The retrial of Hrant Dink’s murderers is set to begin on September 17. One of the Dink family’s lawyers has said the new trial will be more focused on the “terrorist organization” aspect of the case, “Hurriyet Daily News” reports.
An Istanbul court will hear the case after Yasin Hayal was acquitted earlier this year by the Supreme Court of Appeals of charges of “leadership of a terrorist organization,” but found him guilty of “founding and leading a criminal organization.” Lawyer Cem Halavurt told Hurriyet Daily News that they are demanding the “real web of connections” between the accused and various government agencies be investigated and made public.
Halavurt further argued that the Hrant Dink case is more complicated than the Ergenekon coup d’etat case, and because of its complex nature has not yet been completely solved. He said that if the murder is not solved, then the extent of the “deep state” will never be revealed.
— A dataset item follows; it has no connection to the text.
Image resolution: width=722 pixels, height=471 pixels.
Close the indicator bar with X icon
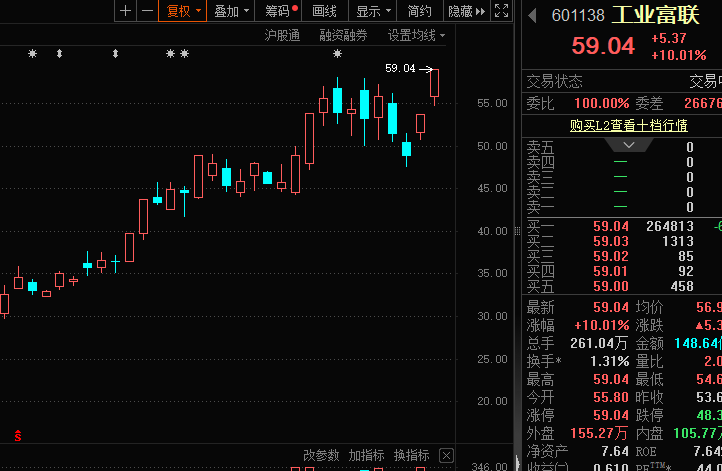pos(448,456)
Hrant Dink was assassinated on January 19, 2007 in front of the office in Istanbul of his newspaper, “Agos.”
The gunman, Ogün Samast, who was 17 at the time of the murder, and Yasin Hayal, charged with instigating the assassination, were convicted of murder. Later, a Supreme Court ruled that they acted as members of “an organization formed to commit crime,” which falls under Article 220 of the Turkish Penal Code.
A local court had ruled that no criminal organization was involved, but the Supreme Court of Appeals later stated that a criminal organization did exist. “We have been saying all along that there was an armed terror organization behind this assassination,” the lawyer said. “The court said the suspects committed an act of punishment against Dink as a person, not against the state or the public order. That was why it was not considered a terrorist act. We will try to prove that it was the work of a terror organization.”
According to Halavurt, many ties between specific actors in the case have been erased. For example, the links between retired General Veli Kucuk and Kemal Kerinçsiz, who took Dink to court for “insulting Turkishness” in 2006, and who were given life sentences in the Ergenekon trials, have been erased by the police department.
Halavurt continued, “you cannot access the data by writing petitions to the General Staff, the gendarmerie, the National Intelligence Agency [MİT], or the Trabzon and Istanbul police departments.” “[The court] should order the handing over of the digital systems of those institutions [to unveil those links].”
The case originally thought at the beginning of the year to be limited to the Ergenekon case now appears more complicated. Fethiye Cetin, the Dink family lawyer, is publishing a book called “I Feel Ashamed: The Judgment of the Hrant Dink Murder” discussing the possibility that the MIT played a role in the killing.
The weekly Agos reported that Fethiye Cetin had talks in 2010 with an MIT employee who showed her intelligence documents with encrypted text in Cyrillic ordering Dink’s assassination. The topic of Cetin’s book and the individual’s related to the case have been discussed in Turkish media within the past few days.
On Saturday, September 14, the Friends of Hrant Dink, are holding a press conference about the court case with the lawyers Fethiye Cetin, Hakan Bakırcıoğlu and Cem Halavurt. The press conference takes place on the weekend of Hrant Dink’s birthday, September 15. On the same day the Hrant Dink Foundation is presenting the International Hrant Dink award to two people in and outside of Turkey who work for a world free of discrimination, racism, and violence, take personal risks for their ideals, use the language of peace, and by doing so, inspire and encourage others. The award ceremony can be seen live in English on www.hrantdink.org.